The State of Hawaiʻi followed up with a news release Friday afternoon, saying that Governor Ige received guidance from the Centers for Disease Control that the Eviction Order issued by the CDC on Tuesday, Aug. 3, 2021 currently applies to almost the entire State of Hawaiʻi.
The State wrote that the counties of Hawaiʻi, Maui, Kauaʻi and the City and County of Honolulu have either substantial or high community transmission of the virus that causes COVID-19 according to the CDC map (posted below). Only Kalawao County, essentially Kalaupapa, has a low level of transmission.
According the State of Hawaiʻi:
The CDC’s Eviction Order only applies to “covered persons.” To be eligible, tenants/renters must attest that they have used best efforts to obtain all available governmental assistance for housing, and they must have made not more than $99,000 as an individual, not more than $198,000 as a joint filer, or are not required to report any income.
Renters should fill out the CDC declaration form to see if they qualify. If a renter qualifies, they must provide the completed and signed CDC declaration form to their landlord or landlord’s representative. Renters who don’t will not be protected from eviction.
“I encourage renters to apply for rental assistance, as counties have funding available,” said Gov. Ige.

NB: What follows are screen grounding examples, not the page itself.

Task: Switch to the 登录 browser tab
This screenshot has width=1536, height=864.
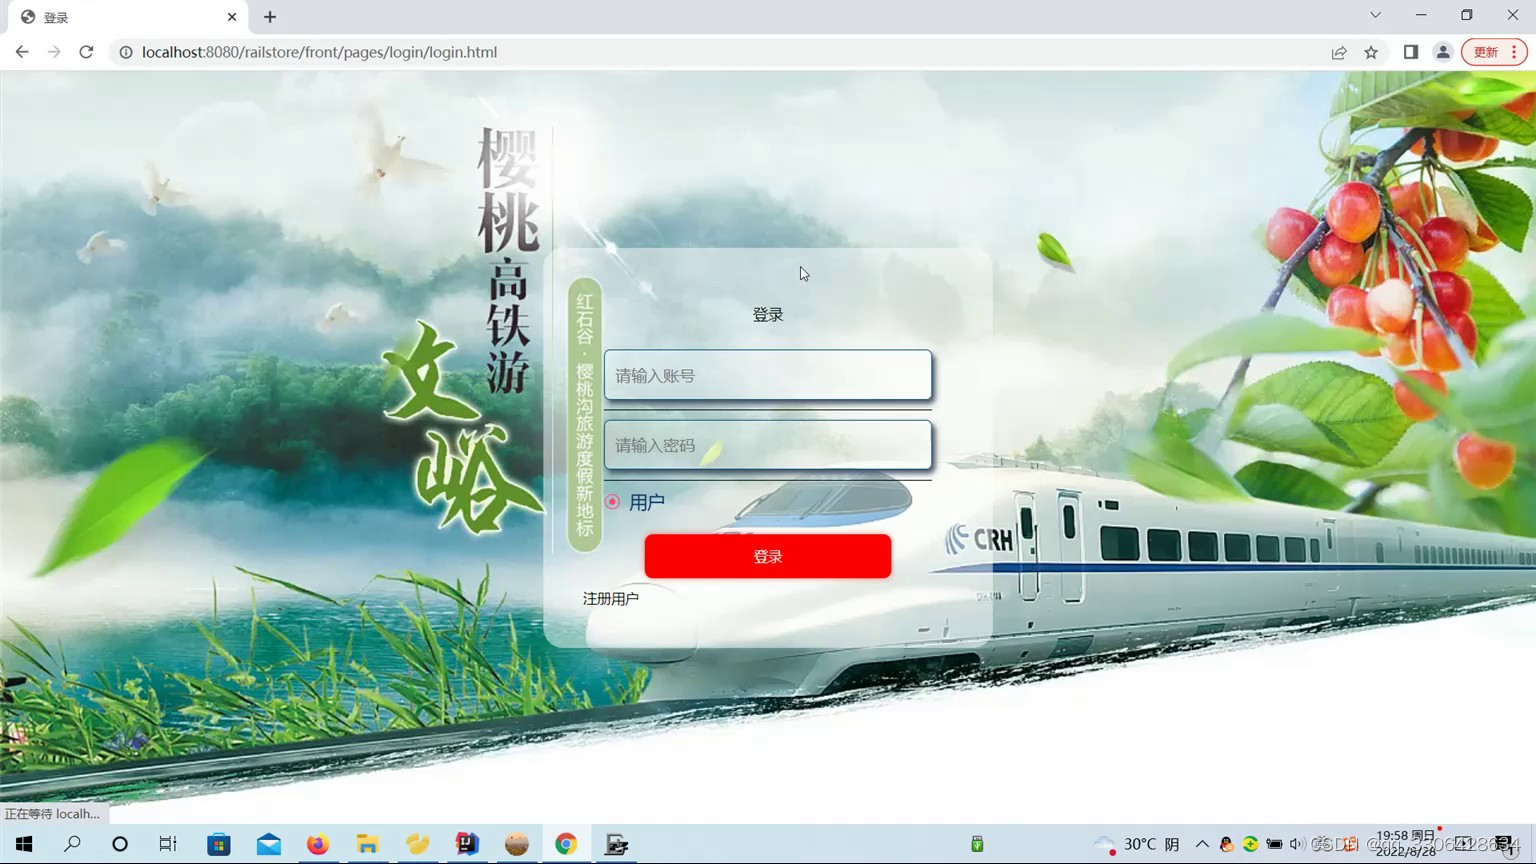Action: [110, 16]
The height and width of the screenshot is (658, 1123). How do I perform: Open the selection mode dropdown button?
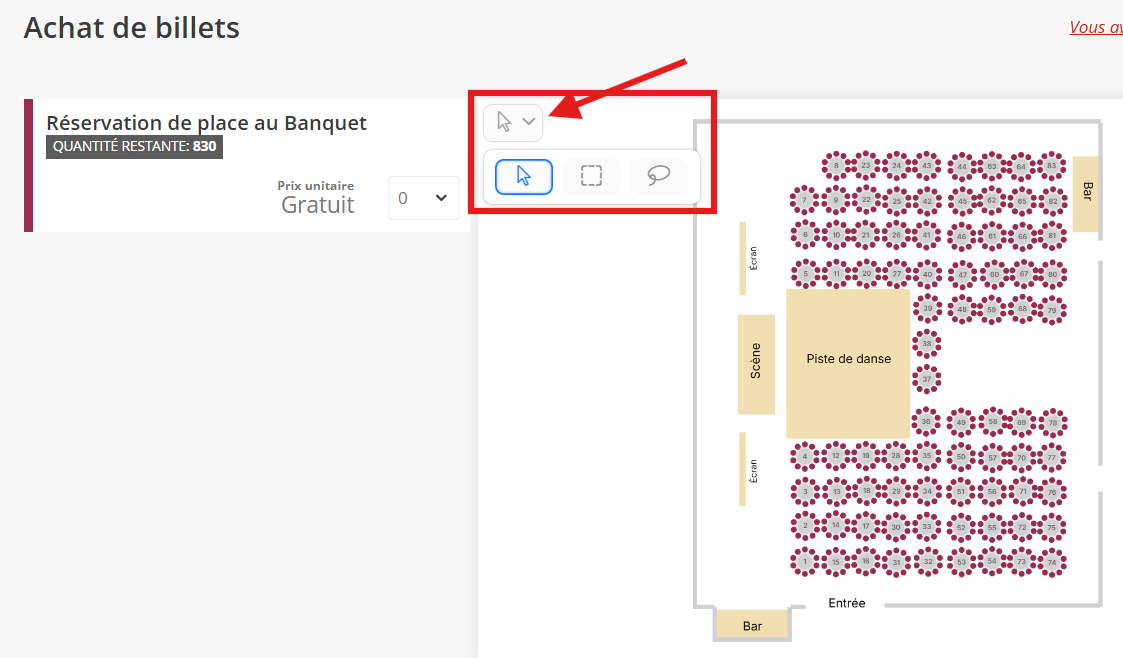tap(513, 122)
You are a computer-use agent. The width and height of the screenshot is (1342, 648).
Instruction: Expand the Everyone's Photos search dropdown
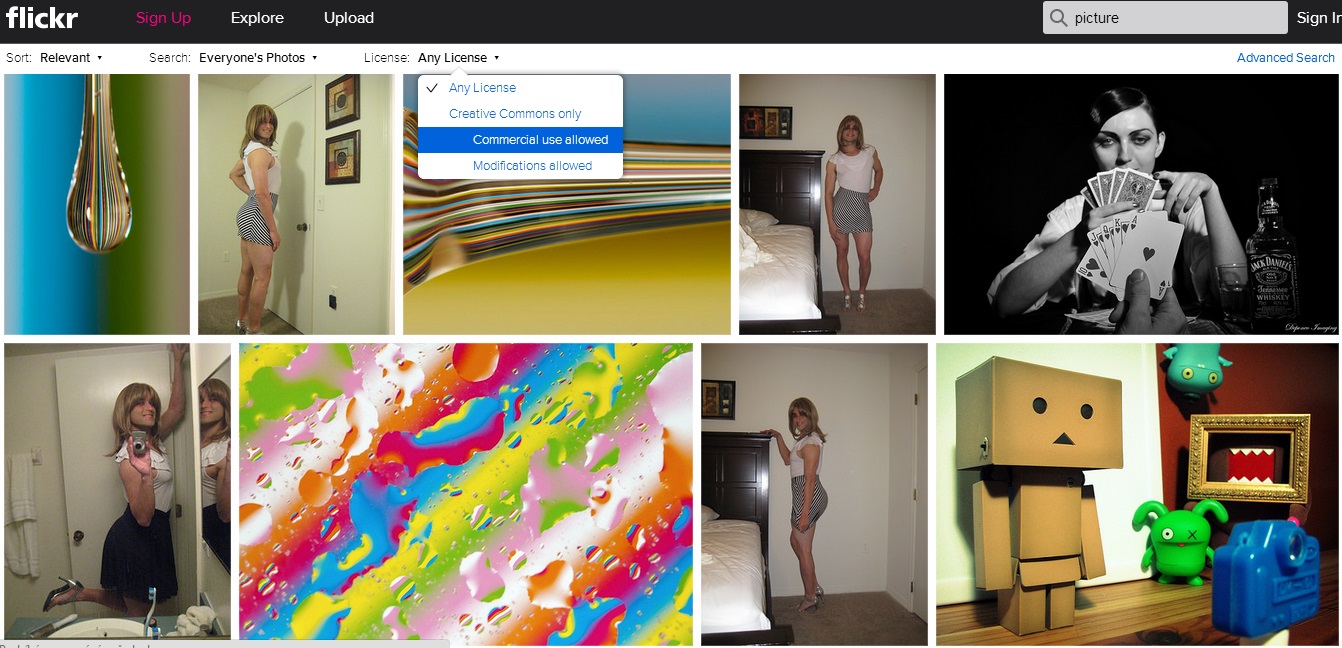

Landlords and tenants should seek legal assistance if they have any questions regarding their rights and the impact of the CDC order. Eviction moratorium resources for each county are listed here.
The temporary eviction ban will continue until a county no longer has substantial or high levels of community transmission for 14 consecutive days or on Oct. 3, whichever comes earlier.